Risks and benefits of oral contraceptives: Ovarian and uterine cancer rates would be 20–30% higher if women did not use the pill, but breast and cervical cancer rates would be slightly lower. However, the number of cancers prevented by the pill in Australia in 2010 (~1340) greatly outweighs the number it potentially caused (Jordan et al., 2015).

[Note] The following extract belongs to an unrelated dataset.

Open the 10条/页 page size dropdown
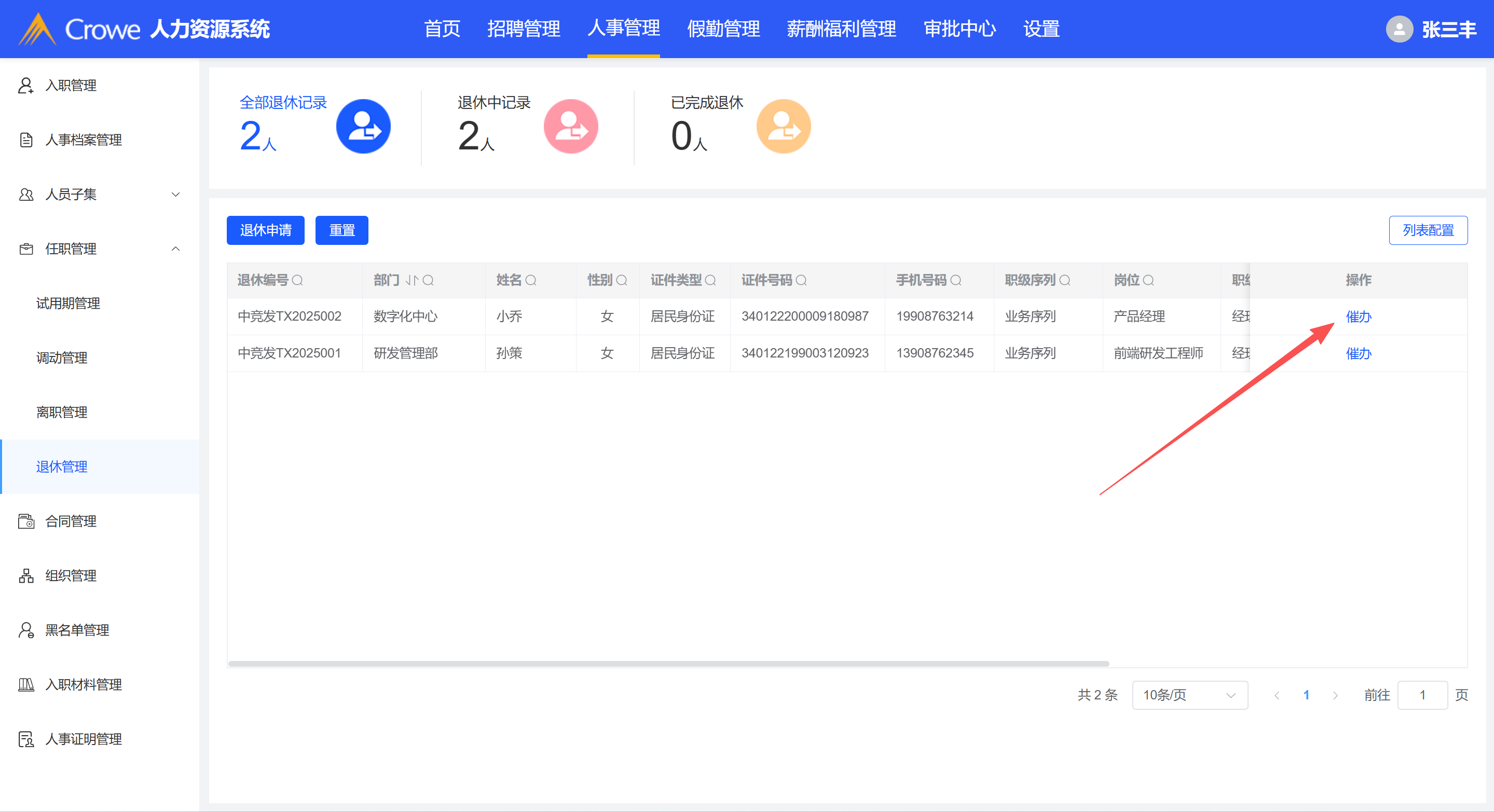The width and height of the screenshot is (1494, 812). click(1189, 695)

So, how should we think about preventing ill health? Should we devote most of our attention to the high-risk groups? This has been the basis of the vast improvements in occupational health and safety since the industrial revolution, and remains an appropriate approach for specifically disadvantaged or exposed groups, including many indigenous peoples. However, in the general population there are few well-defined natural borders between clearly different levels of risk. As an example, consider the relationship between blood pressure and risk of fatal cardiovascular disease. We can see in data from the Whitehall cohort study of British public servants (Rose, 1992) that the age-adjusted risk of dying from CVD over 18 years of follow-up increases with increasing blood pressure (Figure 14.4). Clearly, reducing blood pressure levels is likely to reduce the CVD mortality rate. However, when we look at Figure 14.5, we see that individuals do not fall into obviously separate groups with low and high blood pressure and, therefore, clear-cut ‘low’ or ‘high’ risk of heart disease.

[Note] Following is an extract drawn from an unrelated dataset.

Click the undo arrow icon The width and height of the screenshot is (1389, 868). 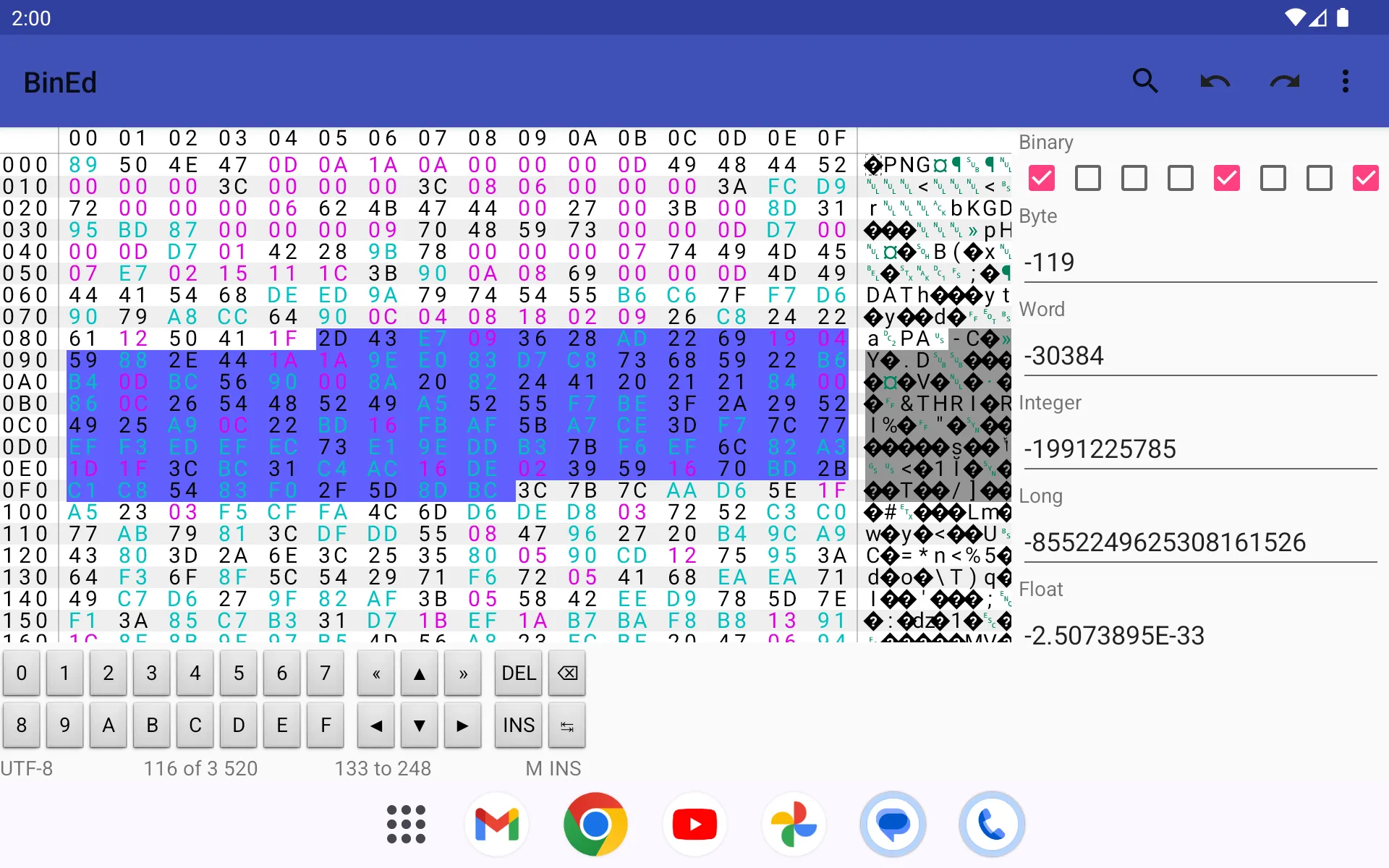[x=1215, y=81]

In Figure 14.4, is there any level of systolic blood pressure that is not ‘riskier’ than the one below it?
Looking at Figures 14.4 and 14.5, how many men in a population of 10,000 would have a systolic blood pressure of 150 mmHg? What is the risk (incidence proportion) of dying from CVD in this group?
So how many men with a blood pressure of 150 mmHg will die from CVD? What about those with a blood pressure of 170 mmHg?
From Figure 14.4 we can infer that the risk of dying from CVD at any level of blood pressure is greater than that at the level below. The risk increases slowly up to 130 mmHg and then increases more sharply and linearly from there. From Figure 14.5 we can estimate that 15% or 1500 of a population of 10,000 men would have a blood pressure around 150 mmHg, and from Figure 14.4 the risk of dying of CVD in this group is 12% over the 18 years of follow-up. We would, therefore, expect about 12% × 1500 = 180 CVD deaths in this group. Similarly, 4% or 400 of the population would have a blood pressure of 170 mmHg and they have a 17% risk of dying of CVD. We would therefore expect about 17% × 400 = 68 CVD deaths in this group. Thus, although the risk of dying of CVD is greater for those with very high blood pressure, over twice as many actual CVD deaths will occur among the much larger number of people with intermediate blood pressure. Targeting prevention at only those with very high blood pressure will not, therefore, address the majority of deaths (but see Box 14.3 for a clinical perspective).